> Excerpt
··········

Using interviews and focus groups UniSA’s Buchanan and Professor Nicole Moulding explored the lived experiences of 16 women who had mothered children in domestic abuse, hoping to better understand their thoughts, feelings and actions during that time. Each of the women had left their abusive partner at least one year prior to participating in the study.

Buchanan warns that practitioners who rely on attachment theory (the observed emotional bonds between children and caregivers) in child protection practice are at risk of overlooking invisible acts of protective agency.

“Despite the popularity of attachment theory in child protection, it does not offer much guidance about supporting women and children living in abusive home environments, especially as it categorizes the child-mother relationship without context,” Buchanan says. “Clinical observation downplays the protective role of mothers in abusive relationships and promotes a notion of ‘bad mothering’.

There is also no evidence to assume that abused women are worse mothers.

“Instead of identifying deficits and assigning blame, practitioners should seek to understand the invisible behaviors that women engage in behind closed doors to protect their children from abuse,” Buchanan says. “A strengths-based approach is essential if we are to move towards more positive and empowered practices of safety and protection. Sadly, we cannot remove women and children from these terrible scenarios without taking a good look at the society which tolerates domestic abuse and blames women for being victimized.”

Other domestic abuses statistics noted by the study:

  • On average one woman a week is murdered by her current or former partner
  • One in four women have experienced emotional abuse by a current or former partner since the age of 15
  • 80 per cent of women in domestic abuse situations experience coercive control
  • One in five women have experienced sexual violence since the age of 15
  • Almost 40 per cent of women continue to experience violence from a partner while temporarily separated
  • One in six women have experienced stalking since the age of 15
  • Domestic and family violence is the leading cause of homelessness for women and their children.

··········

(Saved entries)
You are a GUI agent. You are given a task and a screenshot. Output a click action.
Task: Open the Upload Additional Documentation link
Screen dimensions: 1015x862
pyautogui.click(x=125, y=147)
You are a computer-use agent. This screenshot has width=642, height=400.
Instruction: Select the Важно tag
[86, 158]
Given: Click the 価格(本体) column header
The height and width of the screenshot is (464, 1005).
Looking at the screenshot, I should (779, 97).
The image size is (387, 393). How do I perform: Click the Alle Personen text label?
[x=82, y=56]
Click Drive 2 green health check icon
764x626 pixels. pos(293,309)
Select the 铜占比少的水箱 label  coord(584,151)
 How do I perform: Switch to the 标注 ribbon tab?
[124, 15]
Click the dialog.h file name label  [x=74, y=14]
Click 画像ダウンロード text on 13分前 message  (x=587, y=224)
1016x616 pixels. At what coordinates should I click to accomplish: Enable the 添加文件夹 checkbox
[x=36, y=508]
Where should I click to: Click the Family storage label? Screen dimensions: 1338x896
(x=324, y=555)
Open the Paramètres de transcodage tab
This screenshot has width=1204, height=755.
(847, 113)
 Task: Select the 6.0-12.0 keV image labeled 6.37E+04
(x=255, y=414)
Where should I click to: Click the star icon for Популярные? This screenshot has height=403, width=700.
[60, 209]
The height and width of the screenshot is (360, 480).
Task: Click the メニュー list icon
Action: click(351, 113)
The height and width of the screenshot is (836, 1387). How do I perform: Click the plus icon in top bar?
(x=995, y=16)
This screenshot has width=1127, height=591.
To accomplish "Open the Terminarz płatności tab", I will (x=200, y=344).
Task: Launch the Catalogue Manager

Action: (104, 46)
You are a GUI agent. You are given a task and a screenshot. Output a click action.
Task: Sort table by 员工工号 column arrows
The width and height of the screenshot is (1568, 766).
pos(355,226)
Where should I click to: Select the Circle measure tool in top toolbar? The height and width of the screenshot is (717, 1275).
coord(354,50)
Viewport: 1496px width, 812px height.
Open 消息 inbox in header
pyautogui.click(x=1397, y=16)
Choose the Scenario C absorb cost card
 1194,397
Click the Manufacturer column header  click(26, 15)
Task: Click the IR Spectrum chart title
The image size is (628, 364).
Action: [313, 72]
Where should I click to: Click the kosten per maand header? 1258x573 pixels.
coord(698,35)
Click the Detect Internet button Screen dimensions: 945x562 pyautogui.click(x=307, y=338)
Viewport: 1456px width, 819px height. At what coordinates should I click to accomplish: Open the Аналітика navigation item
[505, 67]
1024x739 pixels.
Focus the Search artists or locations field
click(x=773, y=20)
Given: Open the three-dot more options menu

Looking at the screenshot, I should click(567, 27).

··········

Rewrite the domestic abuse excerpt from the words "Buchanan warns that" through "are worse mothers.", changing every "attachment theory" to "bonding theory".

Buchanan warns that practitioners who rely on bonding theory (the observed emotional bonds between children and caregivers) in child protection practice are at risk of overlooking invisible acts of protective agency.

“Despite the popularity of bonding theory in child protection, it does not offer much guidance about supporting women and children living in abusive home environments, especially as it categorizes the child-mother relationship without context,” Buchanan says. “Clinical observation downplays the protective role of mothers in abusive relationships and promotes a notion of ‘bad mothering’.

There is also no evidence to assume that abused women are worse mothers.